- TEXT PROVIDED -

::::

Barings Bank bankruptcy

As explained in volume 8 (Note 1), and citing comments by Kazuo Mizuno (Note 2), 1995 is viewed as the year in which the dramatic paradigm shift in global information system management in the investment banking industry began. Three major events took place in Japan in the first half of 1995. The first was the major earthquake that struck Kobe in January. The second was the sarin gas attack on Tokyo subways in March. The third was the peaking of the yen against the dollar in April (when it reached ¥79.75 to the dollar).

In that same year, 1995, a news story that shook the international financial markets came out of Singapore, a country whose national strategies we analyzed in the previous installment (Note 3) in this series. According to the story, Barings Bank, a British financial institution founded in 1762, had failed and closed its doors after about 230 years. The cause of the failure was an enormous loss created by a single derivatives trader. This trader mainly traded in Nikkei 225 futures and options on the Singapore International Monetary Exchange (SIMEX), the forerunner to the present Singapore Monetary Exchange (SME), and the Osaka Securities Exchange.

::::

- GIVEN REQUEST 1 -
According to the Barings Bank bankruptcy text, in what year was Barings Bank founded?

- SUPPLIED MATERIAL -
::::

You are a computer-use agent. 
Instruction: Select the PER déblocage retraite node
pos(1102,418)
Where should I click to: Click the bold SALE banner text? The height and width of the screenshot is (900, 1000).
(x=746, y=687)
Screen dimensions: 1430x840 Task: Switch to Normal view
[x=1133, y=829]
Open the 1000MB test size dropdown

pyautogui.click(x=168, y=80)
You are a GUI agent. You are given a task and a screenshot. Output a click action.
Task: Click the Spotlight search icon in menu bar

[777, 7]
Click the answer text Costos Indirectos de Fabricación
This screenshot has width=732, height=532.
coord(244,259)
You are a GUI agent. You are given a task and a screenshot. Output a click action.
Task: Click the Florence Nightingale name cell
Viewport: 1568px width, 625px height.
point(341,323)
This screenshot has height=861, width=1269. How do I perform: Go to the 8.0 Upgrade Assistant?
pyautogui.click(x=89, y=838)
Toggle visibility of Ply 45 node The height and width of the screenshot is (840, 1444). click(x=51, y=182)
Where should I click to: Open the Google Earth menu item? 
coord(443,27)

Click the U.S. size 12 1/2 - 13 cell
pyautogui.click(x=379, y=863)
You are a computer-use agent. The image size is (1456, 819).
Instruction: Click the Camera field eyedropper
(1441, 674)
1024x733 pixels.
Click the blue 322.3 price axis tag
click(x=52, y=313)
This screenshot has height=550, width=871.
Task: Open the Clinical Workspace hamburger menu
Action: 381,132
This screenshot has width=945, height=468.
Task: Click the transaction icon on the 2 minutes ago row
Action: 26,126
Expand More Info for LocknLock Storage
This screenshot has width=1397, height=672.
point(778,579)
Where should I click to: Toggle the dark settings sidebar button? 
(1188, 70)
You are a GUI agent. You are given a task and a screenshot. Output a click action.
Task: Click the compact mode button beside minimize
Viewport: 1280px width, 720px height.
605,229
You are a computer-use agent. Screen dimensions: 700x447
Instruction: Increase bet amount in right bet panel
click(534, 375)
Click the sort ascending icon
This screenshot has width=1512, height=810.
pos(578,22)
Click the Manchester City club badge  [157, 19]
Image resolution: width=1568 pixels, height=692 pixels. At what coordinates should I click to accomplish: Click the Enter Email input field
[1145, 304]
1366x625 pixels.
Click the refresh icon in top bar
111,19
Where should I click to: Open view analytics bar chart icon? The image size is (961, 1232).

::::

- GIVEN REQUEST 2 -
Reproduce the listing from its start through the line containing "click(534, 375)", changing "GUI agent" to "screen agent" and leaving everything else as it is.

- FULL RESPONSE 1 -
1762

- FULL RESPONSE 2 -
You are a computer-use agent. 
Instruction: Select the PER déblocage retraite node
pos(1102,418)
Where should I click to: Click the bold SALE banner text? The height and width of the screenshot is (900, 1000).
(x=746, y=687)
Screen dimensions: 1430x840 Task: Switch to Normal view
[x=1133, y=829]
Open the 1000MB test size dropdown

pyautogui.click(x=168, y=80)
You are a screen agent. You are given a task and a screenshot. Output a click action.
Task: Click the Spotlight search icon in menu bar

[777, 7]
Click the answer text Costos Indirectos de Fabricación
This screenshot has width=732, height=532.
coord(244,259)
You are a screen agent. You are given a task and a screenshot. Output a click action.
Task: Click the Florence Nightingale name cell
Viewport: 1568px width, 625px height.
point(341,323)
This screenshot has height=861, width=1269. How do I perform: Go to the 8.0 Upgrade Assistant?
pyautogui.click(x=89, y=838)
Toggle visibility of Ply 45 node The height and width of the screenshot is (840, 1444). click(x=51, y=182)
Where should I click to: Open the Google Earth menu item? 
coord(443,27)

Click the U.S. size 12 1/2 - 13 cell
pyautogui.click(x=379, y=863)
You are a computer-use agent. The image size is (1456, 819).
Instruction: Click the Camera field eyedropper
(1441, 674)
1024x733 pixels.
Click the blue 322.3 price axis tag
click(x=52, y=313)
This screenshot has height=550, width=871.
Task: Open the Clinical Workspace hamburger menu
Action: 381,132
This screenshot has width=945, height=468.
Task: Click the transaction icon on the 2 minutes ago row
Action: 26,126
Expand More Info for LocknLock Storage
This screenshot has width=1397, height=672.
point(778,579)
Where should I click to: Toggle the dark settings sidebar button? 
(1188, 70)
You are a screen agent. You are given a task and a screenshot. Output a click action.
Task: Click the compact mode button beside minimize
Viewport: 1280px width, 720px height.
605,229
You are a computer-use agent. Screen dimensions: 700x447
Instruction: Increase bet amount in right bet panel
click(534, 375)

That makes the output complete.